Die Autorin Jana Heinicke, 1986 in Berlin geboren, studierte Translation an der Universität Leipzig und Literarisches Schreiben an der Hochschule der Künste Bern. Sie schreibt Kinderbücher, Essays und Theatertexte. Für ihre Arbeit ist sie mehrfach ausgezeichnet worden, erhielt diverse Stipendien und reiste auf Einladung des Goethe-Instituts bis nach Mexiko. Seit sie 2019 Mutter geworden ist, bloggt sie auf Instagram über den Versuch, Kind und Kunst unter einen Hut zu bekommen. „Aus dem Bauch heraus. Wir müssen über Mutterschaft sprechen“ ist ihr erstes erzählendes Sachbuch. Jana Heinicke lebt mit ihrer Familie in Berlin.

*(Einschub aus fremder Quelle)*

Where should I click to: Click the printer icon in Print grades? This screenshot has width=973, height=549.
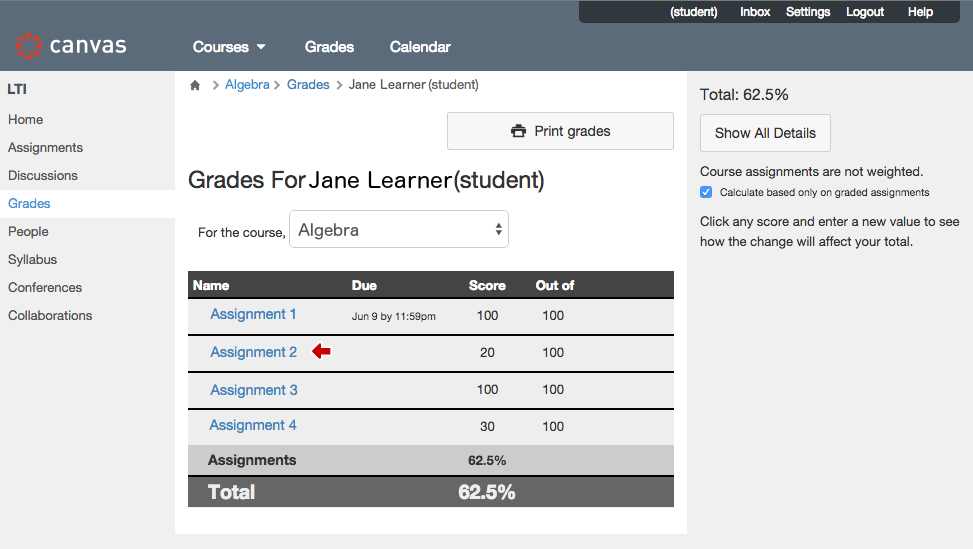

Mutterschaft gilt gesellschaftlich noch immer als das größte Glück und die wahre
Erfüllung im Leben einer Frau. Kein Wunder, dass dieses hohe Ideal Erwartungen
weckt und dass uns jede Abweichung davon wie Scheitern vorkommt. Als die
Autorin Jana Heinicke Mutter wird, könnte der emotionale Spagat zwischen
Vorstellung und Realität nicht größer sein. Muttergefühle hat sie jede Menge –
aber Liebe ist nur eines unter vielen. Sie beginnt, den Raum zwischen Ideal und
Wirklichkeit zu erkunden: Woher kommt die Vorstellung der allzeit glücklichen
Mutter? Welche Erwartungen, Ängste und Zweifel schürt dieser Mythos? Und
wieso geht es in Mutterschaftsratgebern eigentlich nie um die Mütter, sondern
immer nur ums Kind? Jana Heinicke seziert mit sprachlicher Präzision,
emotionalem Tiefgang und einer ordentlichen Prise Selbstironie das Ideal der
guten Mutter und zeigt, warum es sich lohnt, ihm eben nicht gerecht zu werden.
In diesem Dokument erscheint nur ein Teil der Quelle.